Have you ever tried to convince your kids – and yourself – that you are just as cool as they are? That you are “fly” and “down? (and that you even know words like “fly” and “down”)? That you can keep up with them?
I’ll admit that I fall into that trap with our girls, more often than not. I use their slang sometimes. I’m intrigued by the latest school gossip and remember the names of some of the main characters. I’ll even listen to their music in small doses, although I switch the minivan radio back to my Old School R&B station when I can get away with it. I WON’T wear their clothing styles, though – I’ll keep Forever 21 sacred for them alone. The girls don’t mind my attempts to be like them, unless I embarrass them in public (like the time I called our minivan the “swagger wagon” in front of their friends. I got a good talking-to about that one).
This morning I was out for a run when I crossed paths with the high school boys track team. Most of them were way ahead of me, but there were a few stragglers who were behind me and gaining fast. Did I move to the side and let them pass? Hell-to-the-no! I sped up to an all-out run and kept just in front of them for a block until I turned into our subdivision. And what did I get for that round of “anything you can do, I can do better”? A side stitch and a few seconds of blurry vision from sheer exhaustion. Honestly, I wasn’t trying to prove that I could beat those guys (ok, maybe a wee bit). I wanted to show that I wouldn’t be passed by. I wanted to keep up.

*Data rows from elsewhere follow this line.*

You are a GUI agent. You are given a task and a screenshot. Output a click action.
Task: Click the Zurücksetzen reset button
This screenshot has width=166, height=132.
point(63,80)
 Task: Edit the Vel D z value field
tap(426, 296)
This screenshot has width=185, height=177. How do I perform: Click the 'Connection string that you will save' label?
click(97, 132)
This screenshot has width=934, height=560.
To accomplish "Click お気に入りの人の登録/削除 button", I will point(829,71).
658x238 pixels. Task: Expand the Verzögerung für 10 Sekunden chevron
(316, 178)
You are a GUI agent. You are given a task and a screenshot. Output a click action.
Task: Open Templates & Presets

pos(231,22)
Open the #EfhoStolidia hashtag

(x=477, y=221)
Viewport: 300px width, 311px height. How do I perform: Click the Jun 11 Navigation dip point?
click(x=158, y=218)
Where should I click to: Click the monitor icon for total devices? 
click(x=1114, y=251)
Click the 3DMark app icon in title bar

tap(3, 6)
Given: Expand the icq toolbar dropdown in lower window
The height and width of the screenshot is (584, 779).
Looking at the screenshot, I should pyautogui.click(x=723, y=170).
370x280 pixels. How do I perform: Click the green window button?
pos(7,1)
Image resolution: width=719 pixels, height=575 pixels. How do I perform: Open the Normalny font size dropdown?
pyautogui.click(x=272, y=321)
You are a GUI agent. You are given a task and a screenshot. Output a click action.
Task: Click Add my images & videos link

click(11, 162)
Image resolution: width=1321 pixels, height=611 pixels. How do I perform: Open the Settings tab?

Where does that need to keep up with a younger generation come from? We’ve all seen those movies where parents and kids do a role-reversal, and “madcap hilarity ensues.” Maybe, somewhere in my subconscious, I want to relive those teen years and have a do-over. Do it right, this time. Be cool.
Well guess what? I did my teenage years already, the good, the bad, and the pimply. Having teenagers does not give me a do-over of my young life. But it does give me perspective on my life now. That need to “be cool” is something I still struggle with, but now I recognize it. I see the girls fall into that way of thinking sometimes, and I can relate and help them work through it. I don’t have to be the girls to understand them.
True confession – it felt good to stay in front of those boys on the track team this morning! Let’s just pretend that they didn’t slow way down to let me have my moment of victory.
Hey Stacey, I’ve always thought you were pretty cool, but it’s hard to balance cool with smart AND beautiful. I’d prefer either of those two adjectives over cool any day!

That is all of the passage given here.